Work instructions: Copy every line of the records below where the word "Your" occurs.
┌──
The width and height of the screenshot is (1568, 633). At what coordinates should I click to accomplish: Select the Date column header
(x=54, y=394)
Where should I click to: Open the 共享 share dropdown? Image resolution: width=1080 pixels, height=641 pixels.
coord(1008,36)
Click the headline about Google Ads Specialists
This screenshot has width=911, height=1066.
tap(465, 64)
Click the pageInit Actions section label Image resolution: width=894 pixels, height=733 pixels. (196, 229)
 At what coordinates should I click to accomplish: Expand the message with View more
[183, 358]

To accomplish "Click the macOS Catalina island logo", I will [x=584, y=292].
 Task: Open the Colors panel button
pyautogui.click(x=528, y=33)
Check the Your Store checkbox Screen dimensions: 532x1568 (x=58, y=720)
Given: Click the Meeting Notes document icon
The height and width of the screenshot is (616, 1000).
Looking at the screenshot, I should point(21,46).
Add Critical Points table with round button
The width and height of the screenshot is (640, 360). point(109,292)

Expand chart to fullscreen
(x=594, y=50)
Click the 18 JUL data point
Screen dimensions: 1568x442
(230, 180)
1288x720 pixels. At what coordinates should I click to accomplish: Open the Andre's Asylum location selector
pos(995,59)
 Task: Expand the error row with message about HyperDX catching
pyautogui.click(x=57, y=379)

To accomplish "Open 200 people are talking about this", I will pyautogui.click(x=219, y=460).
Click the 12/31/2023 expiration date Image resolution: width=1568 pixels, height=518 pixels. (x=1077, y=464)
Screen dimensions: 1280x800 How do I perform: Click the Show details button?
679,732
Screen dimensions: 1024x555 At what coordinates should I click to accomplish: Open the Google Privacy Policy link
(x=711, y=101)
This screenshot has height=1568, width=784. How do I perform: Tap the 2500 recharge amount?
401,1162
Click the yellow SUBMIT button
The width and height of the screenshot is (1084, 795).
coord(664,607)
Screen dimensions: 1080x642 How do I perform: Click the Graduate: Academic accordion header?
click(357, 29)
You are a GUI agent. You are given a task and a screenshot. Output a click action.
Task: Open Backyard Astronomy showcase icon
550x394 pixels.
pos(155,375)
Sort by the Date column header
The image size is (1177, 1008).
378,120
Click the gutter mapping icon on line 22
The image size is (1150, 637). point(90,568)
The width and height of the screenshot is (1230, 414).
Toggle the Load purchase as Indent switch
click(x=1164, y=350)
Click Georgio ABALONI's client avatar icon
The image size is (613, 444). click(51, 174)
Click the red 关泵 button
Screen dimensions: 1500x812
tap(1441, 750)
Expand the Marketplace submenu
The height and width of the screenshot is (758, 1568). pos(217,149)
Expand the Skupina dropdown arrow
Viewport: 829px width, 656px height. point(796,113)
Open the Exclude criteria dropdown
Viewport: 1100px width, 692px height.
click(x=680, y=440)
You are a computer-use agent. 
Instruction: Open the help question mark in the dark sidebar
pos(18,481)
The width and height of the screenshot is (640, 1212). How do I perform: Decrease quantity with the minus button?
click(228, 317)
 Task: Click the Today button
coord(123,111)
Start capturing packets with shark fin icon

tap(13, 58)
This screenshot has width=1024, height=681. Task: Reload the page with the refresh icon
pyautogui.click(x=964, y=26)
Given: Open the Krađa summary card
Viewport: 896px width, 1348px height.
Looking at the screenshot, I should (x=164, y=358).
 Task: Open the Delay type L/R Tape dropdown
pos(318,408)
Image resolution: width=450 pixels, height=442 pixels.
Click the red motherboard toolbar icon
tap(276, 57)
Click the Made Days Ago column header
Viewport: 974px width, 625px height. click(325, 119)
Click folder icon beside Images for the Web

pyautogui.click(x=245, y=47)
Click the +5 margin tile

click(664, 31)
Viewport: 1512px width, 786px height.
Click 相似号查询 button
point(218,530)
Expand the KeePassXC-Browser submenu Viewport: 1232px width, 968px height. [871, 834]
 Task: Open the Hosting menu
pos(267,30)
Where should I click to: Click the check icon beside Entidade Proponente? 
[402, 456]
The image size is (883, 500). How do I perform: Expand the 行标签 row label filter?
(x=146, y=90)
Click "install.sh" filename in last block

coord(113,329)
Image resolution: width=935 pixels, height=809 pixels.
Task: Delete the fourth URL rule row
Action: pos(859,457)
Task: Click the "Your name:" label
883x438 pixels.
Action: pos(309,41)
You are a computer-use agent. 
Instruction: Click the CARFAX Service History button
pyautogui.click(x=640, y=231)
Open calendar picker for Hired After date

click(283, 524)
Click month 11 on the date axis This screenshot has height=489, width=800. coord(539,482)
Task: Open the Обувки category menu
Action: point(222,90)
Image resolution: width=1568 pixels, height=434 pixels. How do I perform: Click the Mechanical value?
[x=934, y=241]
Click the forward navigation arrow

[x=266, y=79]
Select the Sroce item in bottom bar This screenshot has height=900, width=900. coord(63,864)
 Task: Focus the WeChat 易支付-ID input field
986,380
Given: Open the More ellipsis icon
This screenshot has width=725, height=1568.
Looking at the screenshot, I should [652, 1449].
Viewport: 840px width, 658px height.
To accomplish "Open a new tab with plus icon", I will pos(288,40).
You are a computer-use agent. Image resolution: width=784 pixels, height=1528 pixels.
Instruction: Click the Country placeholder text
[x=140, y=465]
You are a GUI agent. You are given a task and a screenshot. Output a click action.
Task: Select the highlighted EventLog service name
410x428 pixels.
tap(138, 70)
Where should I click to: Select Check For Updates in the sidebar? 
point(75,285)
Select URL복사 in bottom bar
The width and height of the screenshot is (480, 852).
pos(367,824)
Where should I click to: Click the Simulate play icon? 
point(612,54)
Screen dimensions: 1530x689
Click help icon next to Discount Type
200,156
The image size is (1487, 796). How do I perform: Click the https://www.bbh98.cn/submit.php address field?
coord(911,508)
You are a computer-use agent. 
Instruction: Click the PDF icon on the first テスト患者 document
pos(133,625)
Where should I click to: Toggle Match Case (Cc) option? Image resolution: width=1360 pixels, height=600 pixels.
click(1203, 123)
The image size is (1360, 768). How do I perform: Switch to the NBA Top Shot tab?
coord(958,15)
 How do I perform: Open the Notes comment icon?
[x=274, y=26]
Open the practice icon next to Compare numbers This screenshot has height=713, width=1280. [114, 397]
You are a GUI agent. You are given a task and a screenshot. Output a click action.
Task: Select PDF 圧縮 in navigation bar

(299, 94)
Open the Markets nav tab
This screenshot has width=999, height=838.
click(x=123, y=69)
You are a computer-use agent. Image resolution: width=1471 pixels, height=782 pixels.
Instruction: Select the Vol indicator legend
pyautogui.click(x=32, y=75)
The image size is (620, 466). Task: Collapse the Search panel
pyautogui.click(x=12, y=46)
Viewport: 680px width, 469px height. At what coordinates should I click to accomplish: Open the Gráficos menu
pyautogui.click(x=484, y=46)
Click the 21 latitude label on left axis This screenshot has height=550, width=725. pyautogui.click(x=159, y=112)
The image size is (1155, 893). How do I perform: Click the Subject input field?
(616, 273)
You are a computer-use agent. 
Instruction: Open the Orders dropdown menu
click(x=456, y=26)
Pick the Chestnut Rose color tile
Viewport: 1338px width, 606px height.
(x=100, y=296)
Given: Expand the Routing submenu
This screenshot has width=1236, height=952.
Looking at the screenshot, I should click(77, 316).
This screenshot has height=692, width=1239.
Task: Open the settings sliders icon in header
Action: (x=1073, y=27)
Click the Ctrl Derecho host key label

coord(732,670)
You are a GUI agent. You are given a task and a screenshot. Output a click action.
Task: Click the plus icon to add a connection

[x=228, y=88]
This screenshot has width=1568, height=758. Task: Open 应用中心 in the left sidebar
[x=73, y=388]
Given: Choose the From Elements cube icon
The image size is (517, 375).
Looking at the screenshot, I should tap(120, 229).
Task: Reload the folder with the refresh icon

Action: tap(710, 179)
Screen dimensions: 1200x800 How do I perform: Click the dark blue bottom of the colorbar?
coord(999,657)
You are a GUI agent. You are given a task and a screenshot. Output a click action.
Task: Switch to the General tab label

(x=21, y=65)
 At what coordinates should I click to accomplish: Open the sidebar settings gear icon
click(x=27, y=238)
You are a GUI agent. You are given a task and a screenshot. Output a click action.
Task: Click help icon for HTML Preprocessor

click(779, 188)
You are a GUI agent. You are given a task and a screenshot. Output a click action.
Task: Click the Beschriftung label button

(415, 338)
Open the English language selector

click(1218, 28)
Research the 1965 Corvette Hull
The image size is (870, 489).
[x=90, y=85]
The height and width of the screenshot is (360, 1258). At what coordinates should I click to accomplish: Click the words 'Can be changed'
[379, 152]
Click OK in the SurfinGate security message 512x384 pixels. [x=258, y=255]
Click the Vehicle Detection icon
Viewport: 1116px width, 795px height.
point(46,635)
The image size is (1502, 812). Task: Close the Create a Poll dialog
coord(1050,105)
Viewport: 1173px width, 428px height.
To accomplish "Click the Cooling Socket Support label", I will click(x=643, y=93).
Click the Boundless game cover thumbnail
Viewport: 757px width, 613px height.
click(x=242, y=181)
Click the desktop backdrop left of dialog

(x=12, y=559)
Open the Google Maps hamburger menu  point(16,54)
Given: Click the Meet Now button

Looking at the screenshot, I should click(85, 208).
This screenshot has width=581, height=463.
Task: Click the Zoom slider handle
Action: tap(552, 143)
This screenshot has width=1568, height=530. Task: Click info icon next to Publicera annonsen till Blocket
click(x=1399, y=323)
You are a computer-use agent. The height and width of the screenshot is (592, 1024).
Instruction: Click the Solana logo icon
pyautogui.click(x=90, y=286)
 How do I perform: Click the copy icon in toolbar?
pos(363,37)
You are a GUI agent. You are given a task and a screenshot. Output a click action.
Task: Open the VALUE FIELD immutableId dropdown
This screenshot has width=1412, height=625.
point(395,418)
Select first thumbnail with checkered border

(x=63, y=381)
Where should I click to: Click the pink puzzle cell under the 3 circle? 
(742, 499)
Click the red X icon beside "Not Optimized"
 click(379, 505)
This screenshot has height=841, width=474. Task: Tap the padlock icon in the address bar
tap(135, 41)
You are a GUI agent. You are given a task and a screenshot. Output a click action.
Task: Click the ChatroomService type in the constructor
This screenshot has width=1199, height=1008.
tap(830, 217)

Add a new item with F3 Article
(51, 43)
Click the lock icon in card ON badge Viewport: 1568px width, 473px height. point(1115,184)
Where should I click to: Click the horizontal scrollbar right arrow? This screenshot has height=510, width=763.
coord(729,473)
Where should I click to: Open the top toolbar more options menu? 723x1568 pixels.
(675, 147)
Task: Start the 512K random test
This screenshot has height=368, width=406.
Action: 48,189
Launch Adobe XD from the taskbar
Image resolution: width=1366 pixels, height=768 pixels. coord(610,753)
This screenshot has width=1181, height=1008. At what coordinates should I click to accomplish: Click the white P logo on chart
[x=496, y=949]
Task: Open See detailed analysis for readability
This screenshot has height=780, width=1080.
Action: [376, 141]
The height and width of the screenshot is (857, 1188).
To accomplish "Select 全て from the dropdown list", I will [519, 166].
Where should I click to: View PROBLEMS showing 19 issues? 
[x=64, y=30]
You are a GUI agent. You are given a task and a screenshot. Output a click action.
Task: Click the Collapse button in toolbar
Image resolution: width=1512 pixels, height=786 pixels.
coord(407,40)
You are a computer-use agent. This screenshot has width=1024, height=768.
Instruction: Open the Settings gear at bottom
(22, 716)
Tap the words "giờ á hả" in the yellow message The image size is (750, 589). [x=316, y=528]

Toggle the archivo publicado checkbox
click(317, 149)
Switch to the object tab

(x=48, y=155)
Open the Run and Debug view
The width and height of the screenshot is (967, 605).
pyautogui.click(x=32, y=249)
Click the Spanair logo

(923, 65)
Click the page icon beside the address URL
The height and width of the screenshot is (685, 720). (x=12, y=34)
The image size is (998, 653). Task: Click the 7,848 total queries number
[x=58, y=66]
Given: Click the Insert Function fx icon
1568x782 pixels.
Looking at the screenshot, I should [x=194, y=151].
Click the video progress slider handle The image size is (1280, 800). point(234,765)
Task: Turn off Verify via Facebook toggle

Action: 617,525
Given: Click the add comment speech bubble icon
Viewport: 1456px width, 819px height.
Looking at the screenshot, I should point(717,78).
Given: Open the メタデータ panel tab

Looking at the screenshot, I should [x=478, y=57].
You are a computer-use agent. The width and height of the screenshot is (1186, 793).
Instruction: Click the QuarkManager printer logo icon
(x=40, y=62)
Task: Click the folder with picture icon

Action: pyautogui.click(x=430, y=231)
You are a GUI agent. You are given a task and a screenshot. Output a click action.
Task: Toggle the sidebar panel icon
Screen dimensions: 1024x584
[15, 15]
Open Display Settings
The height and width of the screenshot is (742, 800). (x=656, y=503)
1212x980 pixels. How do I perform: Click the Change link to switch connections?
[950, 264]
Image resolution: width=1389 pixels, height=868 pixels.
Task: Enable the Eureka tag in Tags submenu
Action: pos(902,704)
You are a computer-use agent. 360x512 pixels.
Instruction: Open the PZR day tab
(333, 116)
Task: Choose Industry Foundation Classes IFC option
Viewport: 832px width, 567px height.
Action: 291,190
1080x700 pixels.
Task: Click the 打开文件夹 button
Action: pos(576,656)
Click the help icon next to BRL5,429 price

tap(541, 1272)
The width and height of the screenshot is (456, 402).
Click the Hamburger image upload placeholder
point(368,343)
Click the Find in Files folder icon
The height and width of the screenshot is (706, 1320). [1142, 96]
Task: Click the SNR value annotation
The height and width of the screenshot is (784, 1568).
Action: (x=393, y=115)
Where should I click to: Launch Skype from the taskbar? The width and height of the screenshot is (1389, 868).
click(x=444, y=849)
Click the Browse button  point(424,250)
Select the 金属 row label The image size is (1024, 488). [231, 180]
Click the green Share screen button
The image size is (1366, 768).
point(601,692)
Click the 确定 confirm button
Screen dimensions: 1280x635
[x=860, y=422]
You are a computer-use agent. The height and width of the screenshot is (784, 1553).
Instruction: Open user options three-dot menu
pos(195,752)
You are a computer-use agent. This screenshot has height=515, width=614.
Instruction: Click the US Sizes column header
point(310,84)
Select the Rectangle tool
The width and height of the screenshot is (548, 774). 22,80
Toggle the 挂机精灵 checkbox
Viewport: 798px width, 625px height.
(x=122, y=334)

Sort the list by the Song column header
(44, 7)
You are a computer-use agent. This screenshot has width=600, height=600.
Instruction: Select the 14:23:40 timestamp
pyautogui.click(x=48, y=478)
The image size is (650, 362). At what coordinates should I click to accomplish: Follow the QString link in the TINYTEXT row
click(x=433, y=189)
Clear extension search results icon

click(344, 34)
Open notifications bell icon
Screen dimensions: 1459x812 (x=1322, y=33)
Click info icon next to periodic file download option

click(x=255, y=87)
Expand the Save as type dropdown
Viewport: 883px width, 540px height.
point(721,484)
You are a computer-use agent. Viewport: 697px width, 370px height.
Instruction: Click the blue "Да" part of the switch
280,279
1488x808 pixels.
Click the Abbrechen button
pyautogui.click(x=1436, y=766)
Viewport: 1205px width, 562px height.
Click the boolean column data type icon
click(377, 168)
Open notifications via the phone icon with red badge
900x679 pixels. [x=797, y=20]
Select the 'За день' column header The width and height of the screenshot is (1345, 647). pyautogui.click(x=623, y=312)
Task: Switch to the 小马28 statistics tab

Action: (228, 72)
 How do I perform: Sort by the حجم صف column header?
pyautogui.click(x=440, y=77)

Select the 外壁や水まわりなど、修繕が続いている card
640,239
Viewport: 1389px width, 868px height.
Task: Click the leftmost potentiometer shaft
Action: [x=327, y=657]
└──
Reply to the exercise:
Check the Your Store checkbox Screen dimensions: 532x1568 (x=58, y=720)
Task: Click the "Your name:" label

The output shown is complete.